A new report drawn up by the United Nations Environment Programme (UNEP) and the World Meteorological Organization (WMO) indicates that there is a correlation between the ozone layer and climate change and also points towards a success in efforts to stop the ozone gap from spreading. However, there is another side to the coin.

The report was the result of extensive investigation by 300 experts over four years and was presented on the UN International Day for the Preservation of the Ozone Layer on September 16.
The new news is in part good news: the Montreal Protocol (1987) has been successful in stopping additional ozone loss, thus protecting the Earth from harmful ultra-violet solar rays.

“It has protected the stratospheric ozone layer from much higher levels of depletion by phasing out production and consumption of ozone depleting substances,” the report claims, indicating that the quantity of ozone-depleting substances in 2010 were five times greater than the target for the period 2008-2012 set by the Kyoto Protocol (1997).

The report finds that while the depletion of ozone over the Arctic and Antarctic poles has not decreased, neither has it increased.

Furthermore, following the phasing-out of ozone depleting substances under the Montreal Protocol, the ozone layer outside these regions is forecast to revert to pre-1980 levels within the next 40 years. However, the Antarctic gap is expected to remain for longer.

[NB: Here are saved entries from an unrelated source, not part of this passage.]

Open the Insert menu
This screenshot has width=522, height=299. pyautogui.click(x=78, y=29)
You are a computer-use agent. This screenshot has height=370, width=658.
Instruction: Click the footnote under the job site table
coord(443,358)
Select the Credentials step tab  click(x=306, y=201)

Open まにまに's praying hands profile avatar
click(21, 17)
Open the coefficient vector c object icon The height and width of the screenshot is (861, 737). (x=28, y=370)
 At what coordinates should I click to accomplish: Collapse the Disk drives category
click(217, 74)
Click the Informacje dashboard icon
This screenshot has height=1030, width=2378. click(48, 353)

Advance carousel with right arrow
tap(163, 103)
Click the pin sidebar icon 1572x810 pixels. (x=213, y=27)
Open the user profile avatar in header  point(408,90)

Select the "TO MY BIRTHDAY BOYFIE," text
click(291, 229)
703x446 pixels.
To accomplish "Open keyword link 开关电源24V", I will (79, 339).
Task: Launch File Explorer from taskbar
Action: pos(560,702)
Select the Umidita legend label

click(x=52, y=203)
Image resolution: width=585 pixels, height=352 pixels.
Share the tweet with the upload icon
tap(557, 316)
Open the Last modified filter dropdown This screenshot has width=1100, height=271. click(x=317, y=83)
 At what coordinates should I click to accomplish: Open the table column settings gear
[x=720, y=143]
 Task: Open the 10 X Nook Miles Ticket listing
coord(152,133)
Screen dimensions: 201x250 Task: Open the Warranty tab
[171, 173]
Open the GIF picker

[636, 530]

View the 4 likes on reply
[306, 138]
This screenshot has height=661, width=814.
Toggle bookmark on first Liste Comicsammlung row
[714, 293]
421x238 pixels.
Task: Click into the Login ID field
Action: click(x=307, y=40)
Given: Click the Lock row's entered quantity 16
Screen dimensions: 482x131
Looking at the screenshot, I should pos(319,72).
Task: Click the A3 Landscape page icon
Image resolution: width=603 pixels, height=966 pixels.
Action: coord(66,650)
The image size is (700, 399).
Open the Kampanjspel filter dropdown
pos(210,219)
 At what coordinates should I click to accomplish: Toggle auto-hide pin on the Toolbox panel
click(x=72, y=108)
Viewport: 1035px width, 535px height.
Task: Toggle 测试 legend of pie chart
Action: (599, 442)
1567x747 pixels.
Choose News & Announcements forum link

Now for the not so good news

The findings point to the startling news that the Antarctic gap has already started to produce direct effects on the surface of the planet, affecting winds and surface temperatures.

Moreover, what has happened is that the CFCs (Chlorofluorocarbons) in products like sprays and refrigerators have been replaced by a new generation with HCFCs (Hydrochlorofluorocarbons) which have a less aggressive effect against the ozone layer but whose by-product HFC-23 is 14,000 times worse as a GEG (Greenhouse Effect Gas).

HCFC emissions are currently rising and the one in more abundance is HCFC-22, which had a 50% rise in 2007-2008 over 2003-2004. And HFC-22 is a by-product of HCFC-22.

Conclusion

The conclusion is that while substances which deplete the ozone layer have been curtailed, and while the ozone gap has not increased, there are enormous amounts of GEG-provoking substances pouring into the atmosphere and these generate global warming and climate change.

In basic terms, what we have done is swap harmful solar rays for harmful human-produced substances which in the long term will do as much or more damage.